Cooperatives, which emerged as early as the 19th century, are today prominent in the areas of agricultural production, crafts, retailing, banking, and microfinance. Mutual societies are predominantly active in the insurance and mortgage sectors, while associations and foundations figure strongly in the provision of health and welfare services, sports and recreation, culture, environmental regeneration, and humanitarian assistance. The so-called “care economy” that has emerged to confront some social dimensions of our changing societies, particularly ageing, has some similarities with these older concepts. There are also a growing number of businesses that employ staff who are marginalized, such as those with mental health and drug problems and the homeless.
Many of these enterprises are run like businesses to produce goods and services for the market economy, but they manage their operations and redirect their surplus in pursuit of social, environmental, and community goals. And they tend to give particular importance to citizen empowerment and social change through responsible citizenship, with control over what they and their members produce, consume, save, invest, and exchange.
Economic solidarity is also demonstrated by the ideals of not free but “fair trade”, where profit maximization is not the sole end. Rather, the emerging world of “fair trade” emphasizes greater equity in international transactions, where farmers are given a better income, international environmental and labour standards are met, and child labour is shunned.

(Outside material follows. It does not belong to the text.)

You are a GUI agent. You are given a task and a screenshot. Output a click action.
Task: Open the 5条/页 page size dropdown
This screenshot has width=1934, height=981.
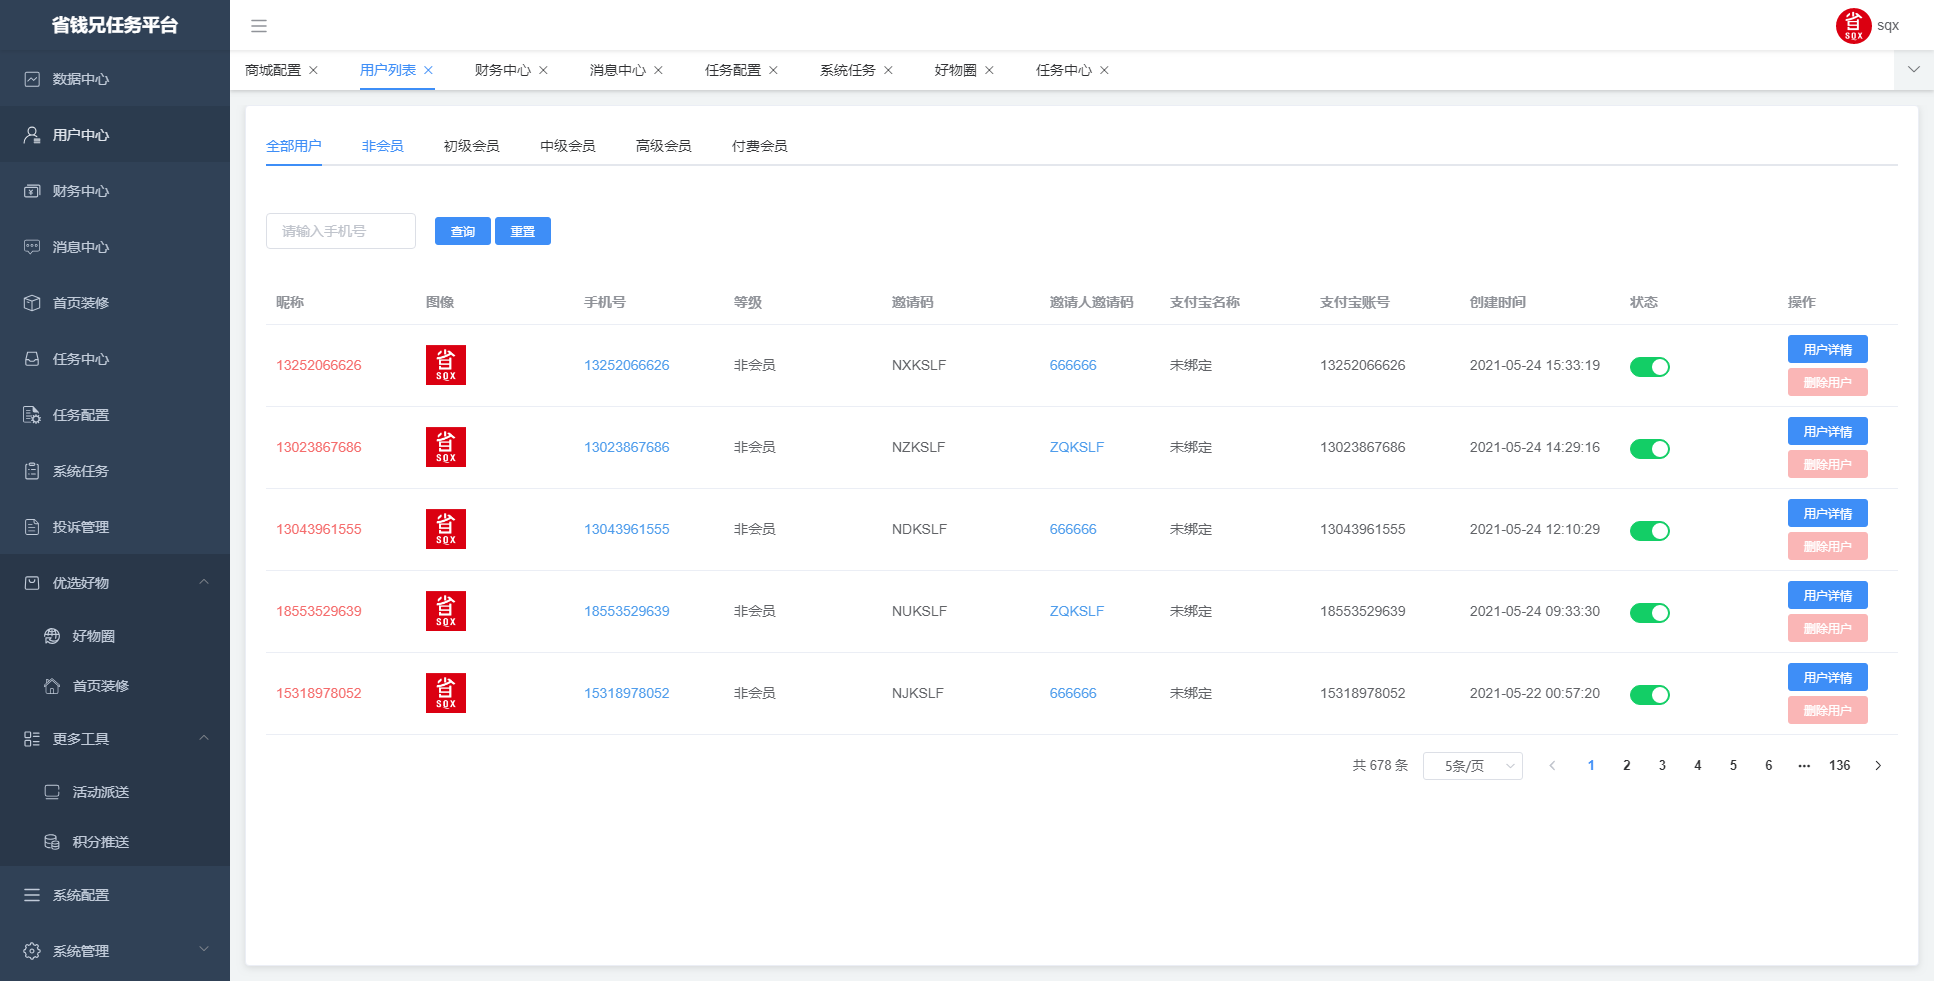(x=1472, y=766)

In this technological age, we are even seeing the growth of an open source software movement as a vehicle for bridging the digital divide and an emerging model for cooperative copyright and intellectual copyright arrangements. And we are also seeing a global movement aimed at guaranteeing firm respect for traditional knowledge and folklore within the rules of intellectual property protection.
Economic solidarity holds great promise in specific development areas. Urban migrants, by tapping their traditional rural networks, can play a role in promoting urban development, in a time when rural-to-urban migration continues unabated. Overseas migrant workers, especially with the weight of remittances, can become active players in development through forms of economic solidarity. Indigenous peoples, with their traditional values of communal solidarity and mutual help and traditional skills, can increasingly reach niche markets globally, but more importantly, best serve their communities.
All this points to the need for global initiatives and national policies that will strengthen the economic dimensions of solidarity, along with the social and humanitarian dimensions we have discussed. This is my hope and my message to you as we launch this new International Human Solidarity Day.